I put together a package for handling these kinds of 'roll'ing functions that offers functionality similar to zoo's rollapply, but with Rcpp on the backend. Check out RcppRoll on CRAN.
library(microbenchmark)
library(zoo)
library(RcppRoll)
x <- rnorm(1E5)
all.equal( m1 <- rollapply(x, 3, sum), m2 <- roll_sum(x, 3) )
## from flodel
rsum.cumsum <- function(x, n = 3L) {
tail(cumsum(x) - cumsum(c(rep(0, n), head(x, -n))), -n + 1)
}
microbenchmark(
unit="ms",
times=10,
rollapply(x, 3, sum),
roll_sum(x, 3),
rsum.cumsum(x, 3)
)
gives me
Unit: milliseconds
expr min lq median uq max neval
rollapply(x, 3, sum) 1056.646058 1068.867550 1076.550463 1113.71012 1131.230825 10
roll_sum(x, 3) 0.405992 0.442928 0.457642 0.51770 0.574455 10
rsum.cumsum(x, 3) 2.610119 2.821823 6.469593 11.33624 53.798711 10
You might find it useful if speed is a concern.
If speed is a concern, you could use a convolution filter and chop off the ends:
rsum.filter <- function(x, n = 3L) filter(x, rep(1, n))[-c(1, length(x))]
Or even faster, write it as the difference between two cumulative sums:
rsum.cumsum <- function(x, n = 3L) tail(cumsum(x) - cumsum(c(rep(0, n), head(x, -n))), -n + 1)
Both use base functions only.
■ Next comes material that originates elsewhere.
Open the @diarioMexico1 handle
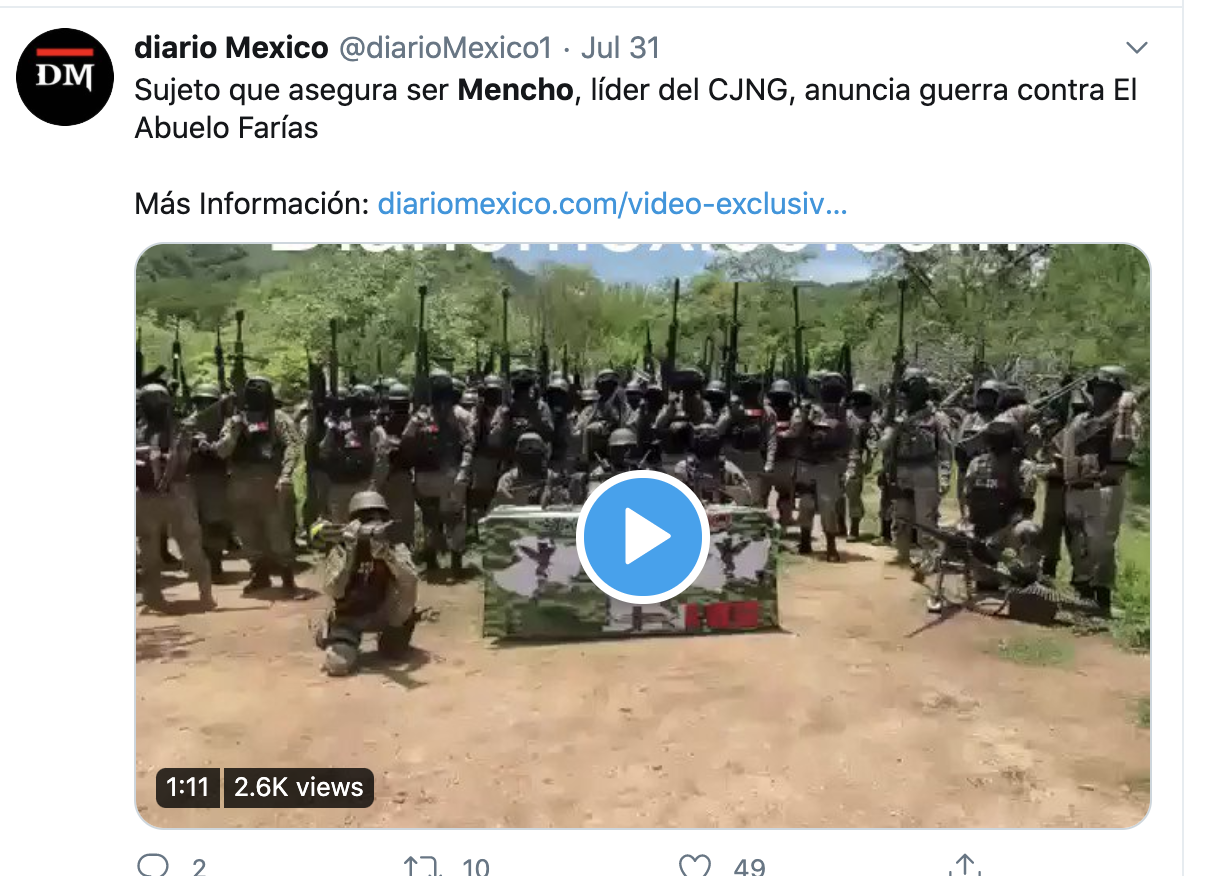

Some benchmarks:
x <- sample(1:1000)
rsum.rollapply <- function(x, n = 3L) rollapply(x, n, sum)
rsum.sapply <- function(x, n = 3L) sapply(1:(length(x)-n+1),function(i){
sum(x[i:(i+n-1)])})
library(microbenchmark)
microbenchmark(
rsum.rollapply(x),
rsum.sapply(x),
rsum.filter(x),
rsum.cumsum(x)
)
# Unit: microseconds
# expr min lq median uq max neval
# rsum.rollapply(x) 12891.315 13267.103 14635.002 17081.5860 28059.998 100
# rsum.sapply(x) 4287.533 4433.180 4547.126 5148.0205 12967.866 100
# rsum.filter(x) 170.165 208.661 269.648 290.2465 427.250 100
# rsum.cumsum(x) 97.539 130.289 142.889 159.3055 449.237 100
Also I imagine all methods will be faster if x and all applied weights were integers instead of numerics.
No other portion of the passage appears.